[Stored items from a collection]
*** Block opens ***

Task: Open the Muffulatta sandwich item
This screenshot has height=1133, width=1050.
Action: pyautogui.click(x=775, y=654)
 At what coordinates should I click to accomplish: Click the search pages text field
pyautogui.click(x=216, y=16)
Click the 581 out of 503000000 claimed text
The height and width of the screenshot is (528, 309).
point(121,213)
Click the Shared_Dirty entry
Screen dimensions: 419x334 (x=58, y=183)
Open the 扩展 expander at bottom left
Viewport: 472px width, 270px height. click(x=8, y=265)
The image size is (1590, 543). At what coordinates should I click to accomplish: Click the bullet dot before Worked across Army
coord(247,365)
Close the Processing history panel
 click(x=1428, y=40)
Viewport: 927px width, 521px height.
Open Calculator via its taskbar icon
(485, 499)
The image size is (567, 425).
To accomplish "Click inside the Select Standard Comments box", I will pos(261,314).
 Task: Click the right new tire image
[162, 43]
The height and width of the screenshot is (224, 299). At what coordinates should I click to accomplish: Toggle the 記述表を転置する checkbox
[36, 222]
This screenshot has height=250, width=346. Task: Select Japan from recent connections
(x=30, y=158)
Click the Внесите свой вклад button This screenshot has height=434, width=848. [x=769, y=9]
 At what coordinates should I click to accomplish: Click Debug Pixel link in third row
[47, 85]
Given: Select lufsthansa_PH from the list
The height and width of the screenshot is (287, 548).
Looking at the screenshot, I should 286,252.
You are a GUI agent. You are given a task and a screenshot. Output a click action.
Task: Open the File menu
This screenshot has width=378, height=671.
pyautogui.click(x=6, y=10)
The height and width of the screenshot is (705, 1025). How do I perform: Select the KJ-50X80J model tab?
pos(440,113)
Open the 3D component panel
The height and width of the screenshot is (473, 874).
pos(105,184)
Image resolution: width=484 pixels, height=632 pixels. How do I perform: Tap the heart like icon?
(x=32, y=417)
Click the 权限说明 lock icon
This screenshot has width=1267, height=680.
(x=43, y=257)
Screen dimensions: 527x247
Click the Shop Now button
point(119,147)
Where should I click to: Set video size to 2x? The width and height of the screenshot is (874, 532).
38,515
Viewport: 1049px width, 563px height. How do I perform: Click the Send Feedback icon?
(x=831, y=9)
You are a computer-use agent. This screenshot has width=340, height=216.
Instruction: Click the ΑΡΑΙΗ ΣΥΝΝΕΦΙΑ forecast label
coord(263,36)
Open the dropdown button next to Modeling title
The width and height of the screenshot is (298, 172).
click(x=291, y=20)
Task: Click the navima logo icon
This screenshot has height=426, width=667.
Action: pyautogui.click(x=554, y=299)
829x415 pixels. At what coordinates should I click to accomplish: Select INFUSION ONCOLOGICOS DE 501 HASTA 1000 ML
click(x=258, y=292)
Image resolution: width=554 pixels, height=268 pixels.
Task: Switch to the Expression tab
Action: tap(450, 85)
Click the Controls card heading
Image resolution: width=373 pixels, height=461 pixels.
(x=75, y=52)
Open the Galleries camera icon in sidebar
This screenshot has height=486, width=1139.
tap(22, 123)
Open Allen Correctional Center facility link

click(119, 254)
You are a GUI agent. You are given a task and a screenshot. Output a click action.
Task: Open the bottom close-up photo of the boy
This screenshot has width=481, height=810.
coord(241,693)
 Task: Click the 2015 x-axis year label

*** Block closes ***

▶ [Task objective] Repeat the records above with every character intact.

▶ [Worked solution]
Task: Open the Muffulatta sandwich item
This screenshot has height=1133, width=1050.
Action: pyautogui.click(x=775, y=654)
 At what coordinates should I click to accomplish: Click the search pages text field
pyautogui.click(x=216, y=16)
Click the 581 out of 503000000 claimed text
The height and width of the screenshot is (528, 309).
point(121,213)
Click the Shared_Dirty entry
Screen dimensions: 419x334 (x=58, y=183)
Open the 扩展 expander at bottom left
Viewport: 472px width, 270px height. click(x=8, y=265)
The image size is (1590, 543). At what coordinates should I click to accomplish: Click the bullet dot before Worked across Army
coord(247,365)
Close the Processing history panel
 click(x=1428, y=40)
Viewport: 927px width, 521px height.
Open Calculator via its taskbar icon
(485, 499)
The image size is (567, 425).
To accomplish "Click inside the Select Standard Comments box", I will pos(261,314).
 Task: Click the right new tire image
[162, 43]
The height and width of the screenshot is (224, 299). At what coordinates should I click to accomplish: Toggle the 記述表を転置する checkbox
[36, 222]
This screenshot has height=250, width=346. Task: Select Japan from recent connections
(x=30, y=158)
Click the Внесите свой вклад button This screenshot has height=434, width=848. [x=769, y=9]
 At what coordinates should I click to accomplish: Click Debug Pixel link in third row
[47, 85]
Given: Select lufsthansa_PH from the list
The height and width of the screenshot is (287, 548).
Looking at the screenshot, I should 286,252.
You are a GUI agent. You are given a task and a screenshot. Output a click action.
Task: Open the File menu
This screenshot has width=378, height=671.
pyautogui.click(x=6, y=10)
The height and width of the screenshot is (705, 1025). How do I perform: Select the KJ-50X80J model tab?
pos(440,113)
Open the 3D component panel
The height and width of the screenshot is (473, 874).
pos(105,184)
Image resolution: width=484 pixels, height=632 pixels. How do I perform: Tap the heart like icon?
(x=32, y=417)
Click the 权限说明 lock icon
This screenshot has width=1267, height=680.
(x=43, y=257)
Screen dimensions: 527x247
Click the Shop Now button
point(119,147)
Where should I click to: Set video size to 2x? The width and height of the screenshot is (874, 532).
38,515
Viewport: 1049px width, 563px height. How do I perform: Click the Send Feedback icon?
(x=831, y=9)
You are a computer-use agent. This screenshot has width=340, height=216.
Instruction: Click the ΑΡΑΙΗ ΣΥΝΝΕΦΙΑ forecast label
coord(263,36)
Open the dropdown button next to Modeling title
The width and height of the screenshot is (298, 172).
click(x=291, y=20)
Task: Click the navima logo icon
This screenshot has height=426, width=667.
Action: pyautogui.click(x=554, y=299)
829x415 pixels. At what coordinates should I click to accomplish: Select INFUSION ONCOLOGICOS DE 501 HASTA 1000 ML
click(x=258, y=292)
Image resolution: width=554 pixels, height=268 pixels.
Task: Switch to the Expression tab
Action: tap(450, 85)
Click the Controls card heading
Image resolution: width=373 pixels, height=461 pixels.
(x=75, y=52)
Open the Galleries camera icon in sidebar
This screenshot has height=486, width=1139.
tap(22, 123)
Open Allen Correctional Center facility link

click(119, 254)
You are a GUI agent. You are given a task and a screenshot. Output a click action.
Task: Open the bottom close-up photo of the boy
This screenshot has width=481, height=810.
coord(241,693)
 Task: Click the 2015 x-axis year label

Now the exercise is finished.